The Siren Call of Vitamins and Supplements

You've probably seen all the hubbub in the news about how many of the supplements on the market are a scam, often containing little or none (NONE!?) of the ingredients claimed. It's especially bad news here in our household, where we have a bottle or two...thirteen...of vitamins and supplements.

The ones I take every morning.

Oh, and these too.
I hate mushrooms, so reishi pills make a lot of sense, right?

Sexy Nerd and I take these each day. The Saw Palmetto was recommended for our lousy, acne-prone skin.
(I am not taking it for prostate health. I really can't stress that enough!)

Even our dogs take a daily fish oil pill!

 
Pica loooves them, whether there are any health benefits or not. She's addicted to sucking on her own toes (aren't dogs just the worst?) and fish oil pills supposedly help reduce the hacking that results. She still hacks just as much as ever.

In my defense, I never intended to buy some of these. They just sort of found their way into my online shopping cart. I'm fairly certain the Nature's Way Astragalus Root, Now Apple Cider Vinegar, and Enzymatic Therapy Tart Cherry Ultra supplements are all a scam. The Tart Cherry was supposed to help me sleep. It didn't. The others claimed to do everything, from improving your memory to keeping you alive. Who's to say I'd be breathing and typing this right now if it weren't for the supplements? The benefits sounded far-fetched.

But then you read the reviews, claiming that these magic pills will maximize your health:

"I was on the verge of death until I started drinking apple cider vinegar each morning. I just completed my 27th marathon! I'm 102 years old."
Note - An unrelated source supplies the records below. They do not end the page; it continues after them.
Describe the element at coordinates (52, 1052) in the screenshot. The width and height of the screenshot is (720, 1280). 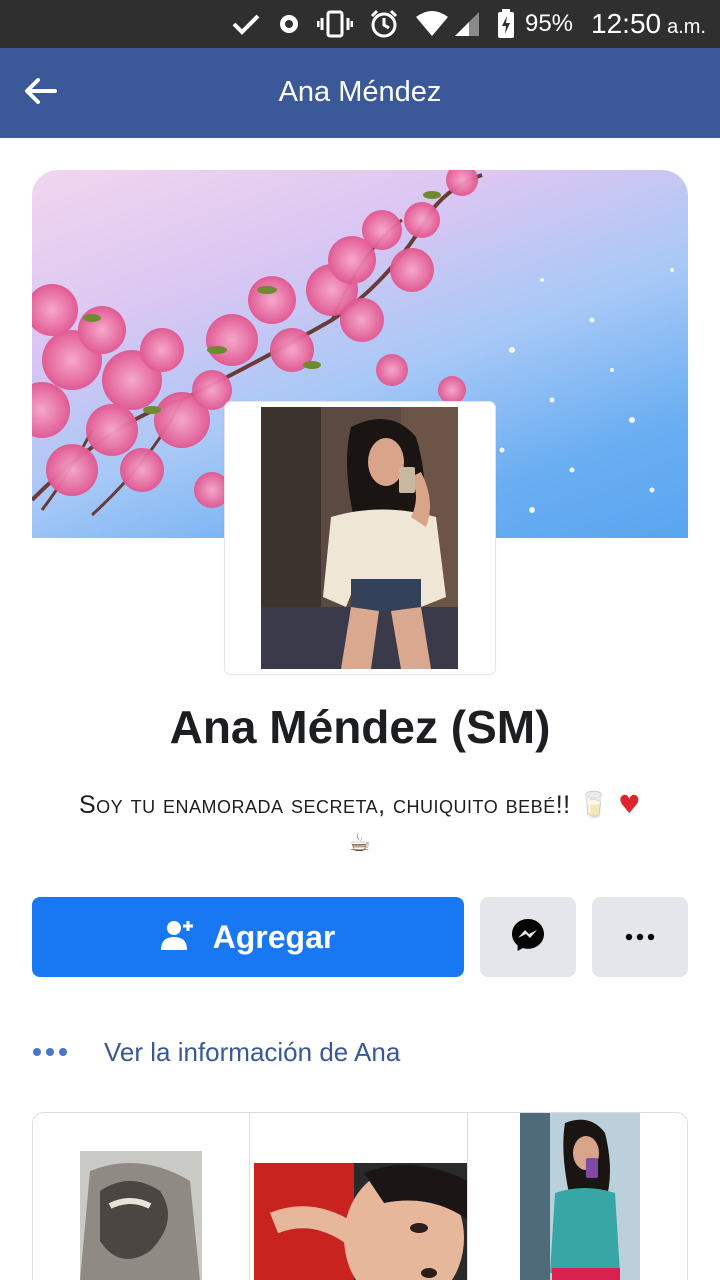
I see `ellipsis-icon` at that location.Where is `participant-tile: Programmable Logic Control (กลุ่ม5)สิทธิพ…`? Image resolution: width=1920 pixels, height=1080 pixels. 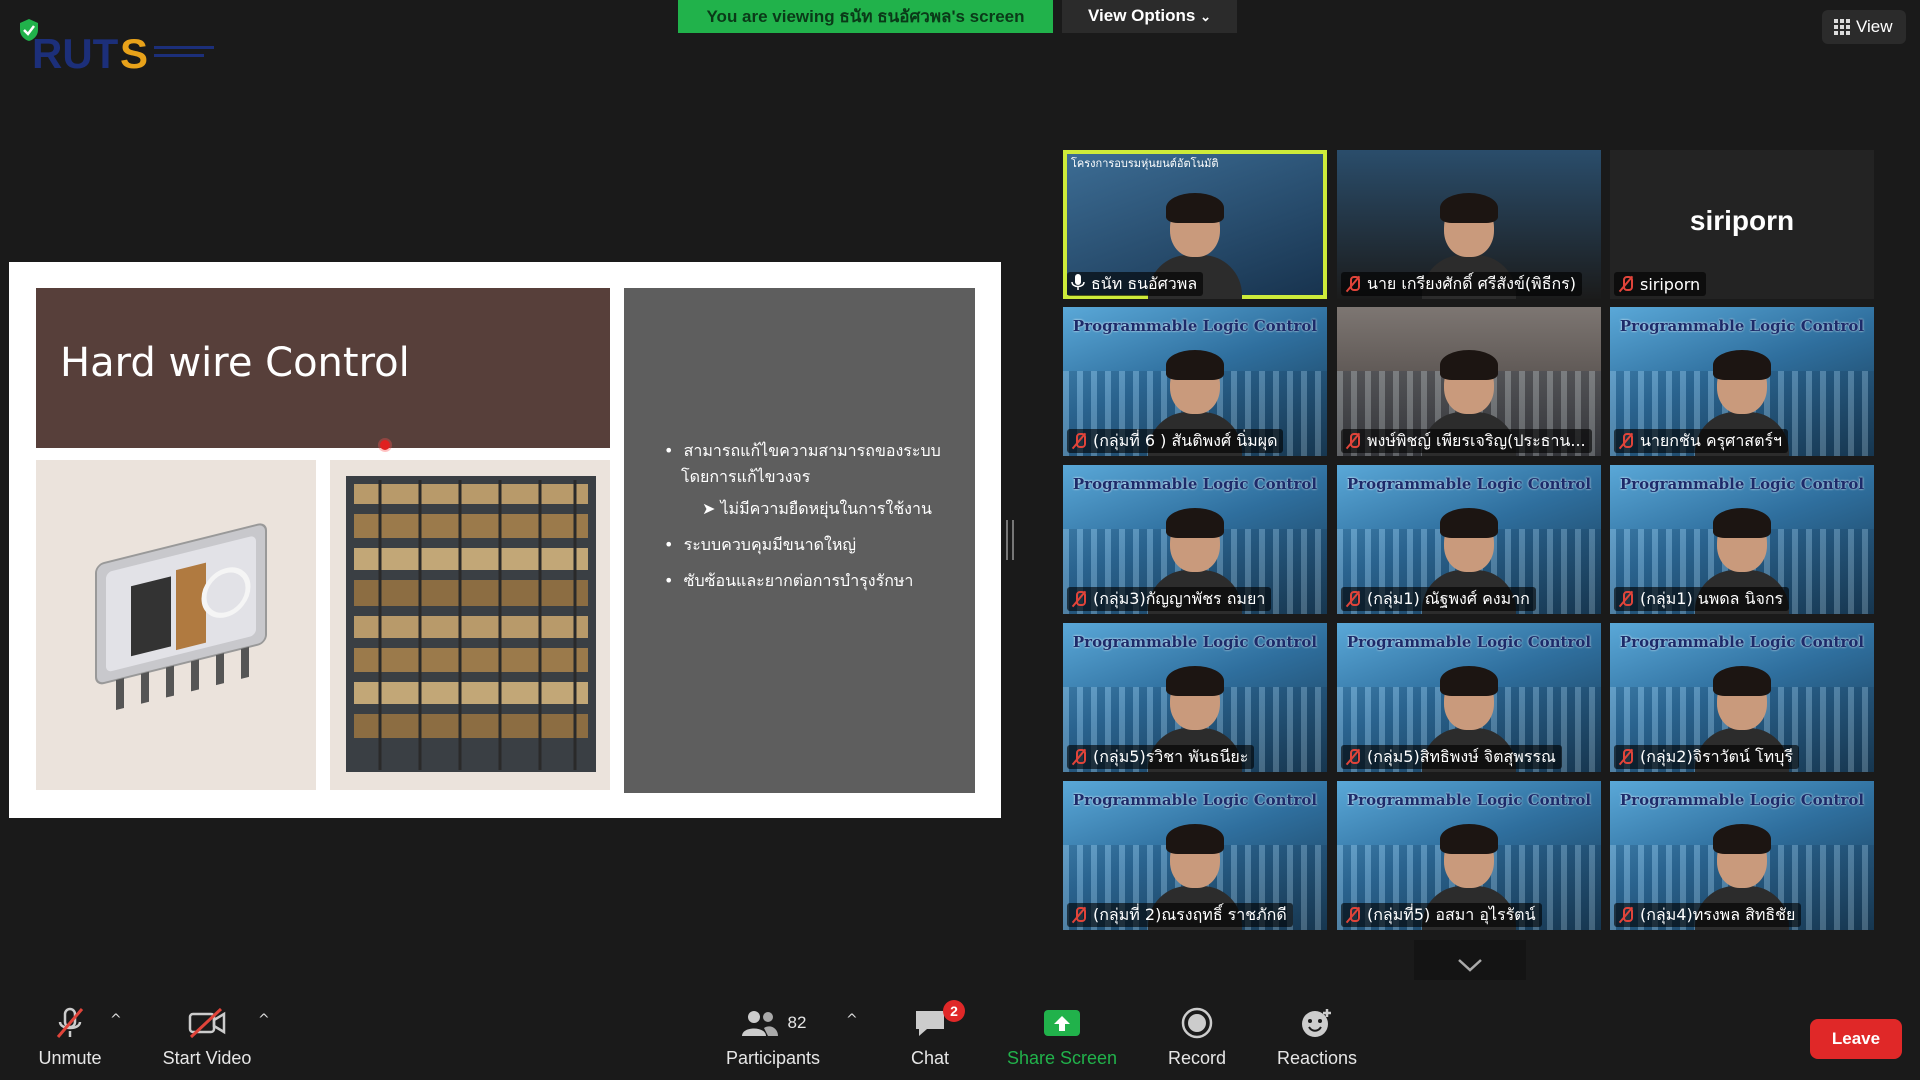
participant-tile: Programmable Logic Control (กลุ่ม5)สิทธิพ… is located at coordinates (1469, 698). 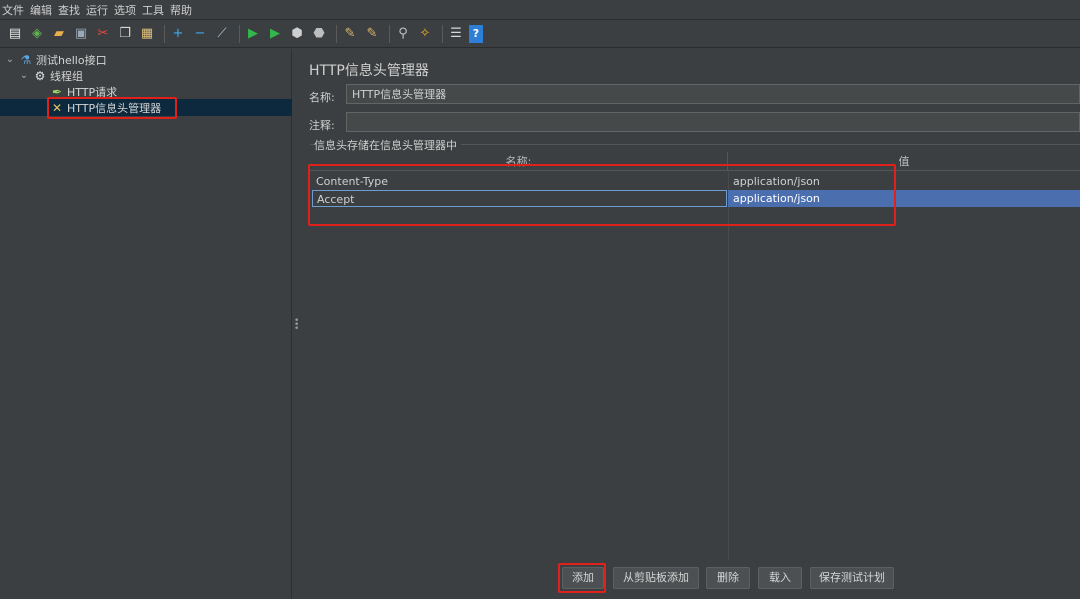 I want to click on name-field, so click(x=713, y=94).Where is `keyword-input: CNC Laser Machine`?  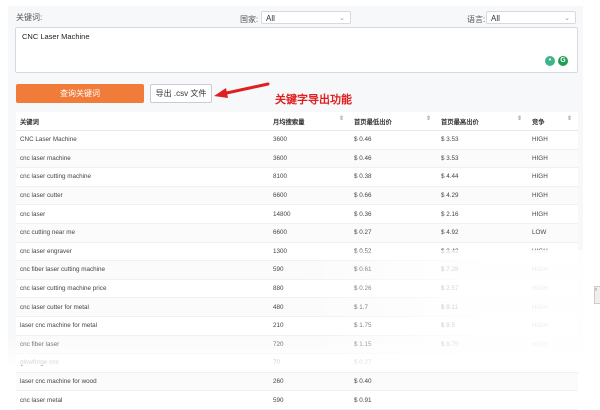 keyword-input: CNC Laser Machine is located at coordinates (296, 50).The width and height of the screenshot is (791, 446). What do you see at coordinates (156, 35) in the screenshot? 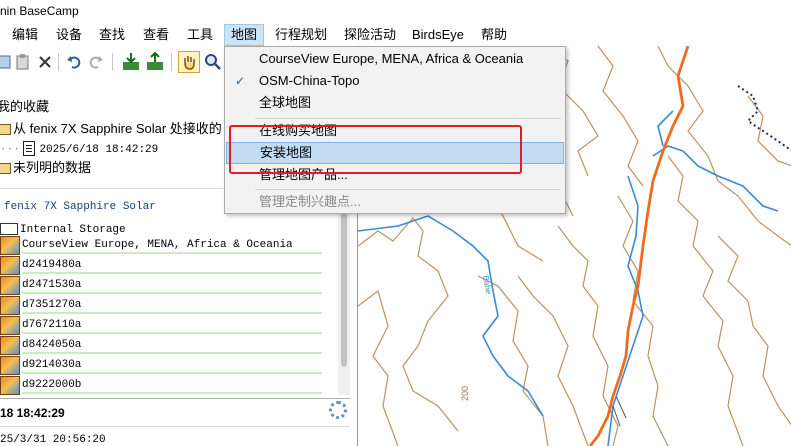
I see `menu-view: 查看` at bounding box center [156, 35].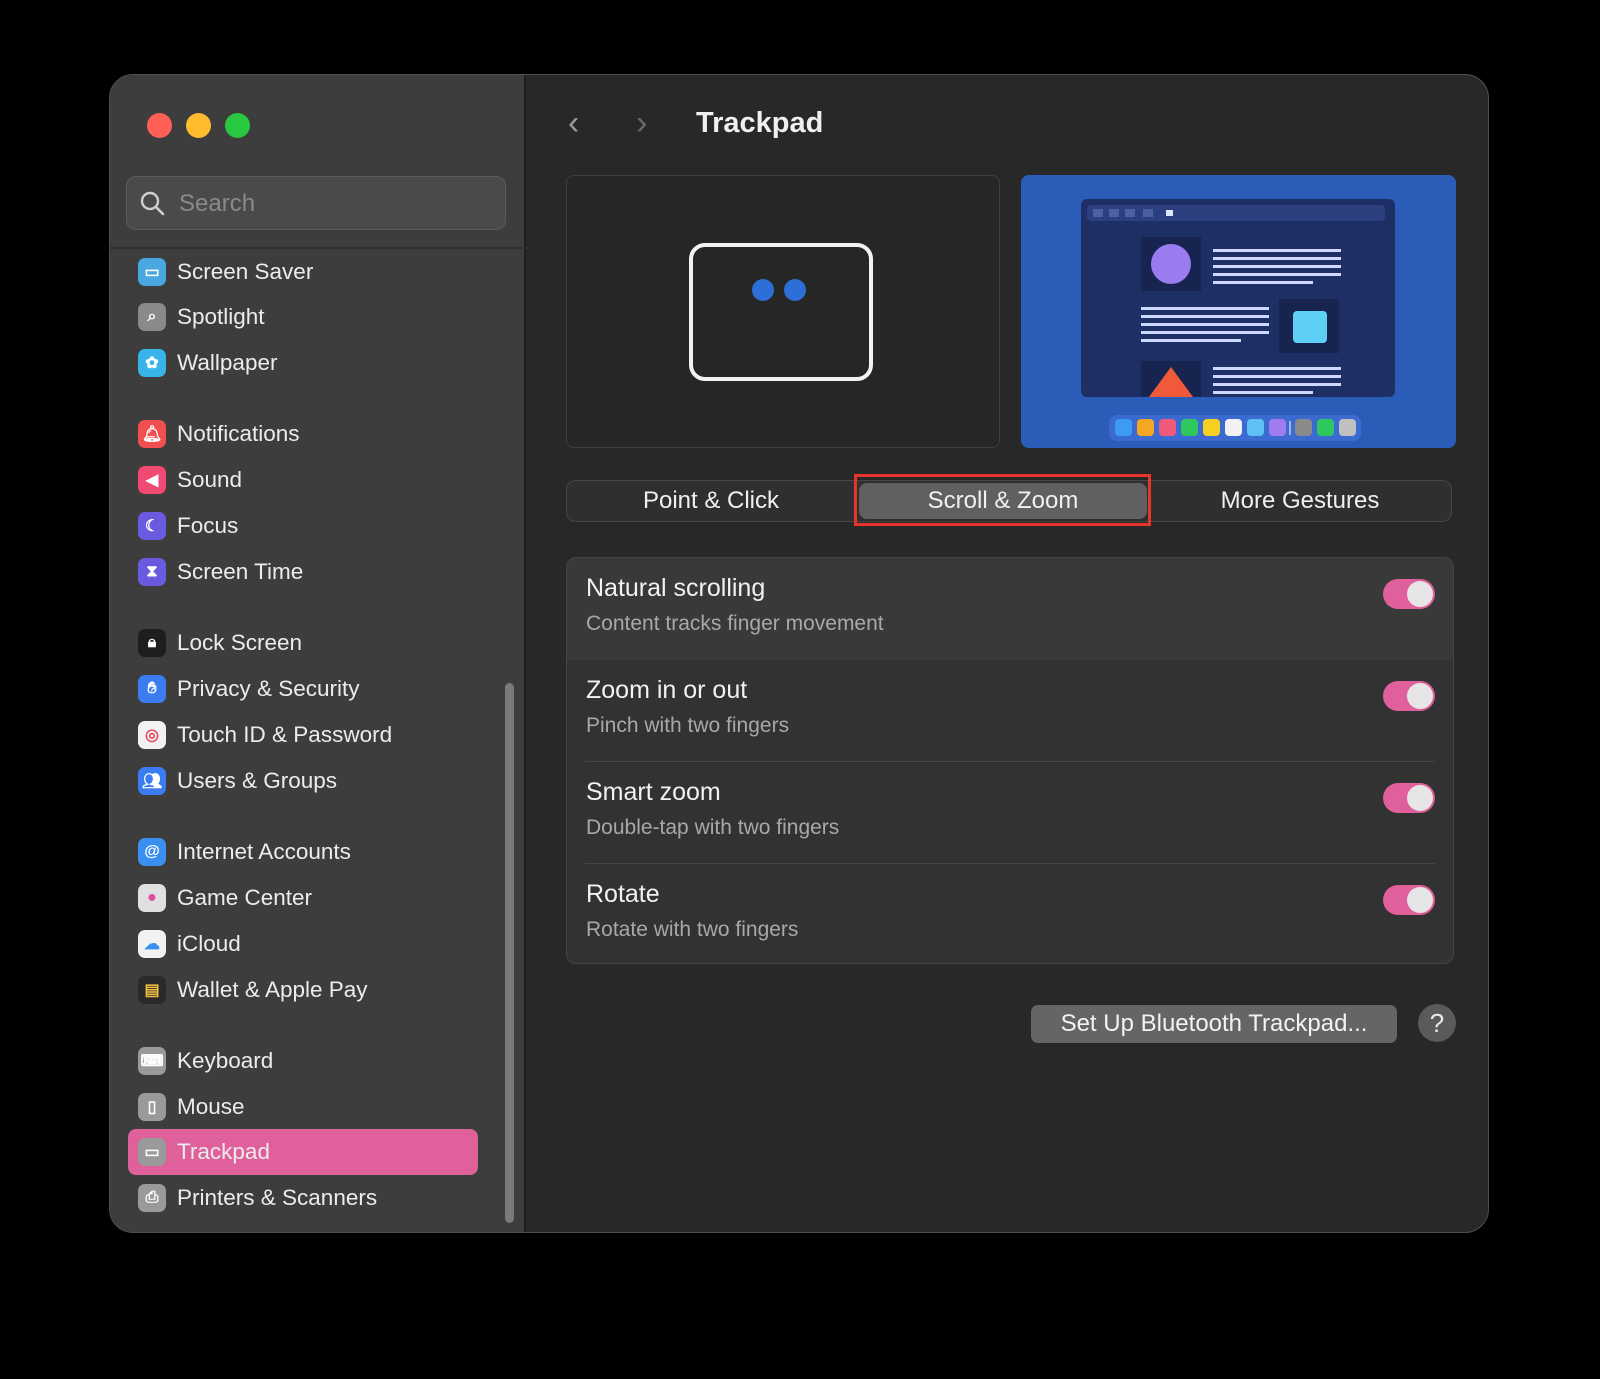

"Just because Google's spellchecker doesn't recognize astragalus doesn't mean it won't change your life. Just 8 pills daily is all you need for the enzymes in your skin to eat away your wrinkles. Your body is capable of it if you just give it the nourishment it needs!"

"All the naysayers told me I was wasting my time with tart cherry supplements, but they've all changed their tune now that I fart rainbows."

Although these magic pills may seem expensive when priced by the bottle, they're practically free when you look at the cost per pill. Only three cents a day to fart rainbows! Who wouldn't buy that? And it's certainly reassuring to think I'm filling any nutritional gaps in my diet.

For breakfast this morning, I enjoyed a few leftover slices of Little Caesar's Pretzel Crust Pepperoni Pizza (so good!) 
I would have eaten this whether or not I was taking supplements, so why not?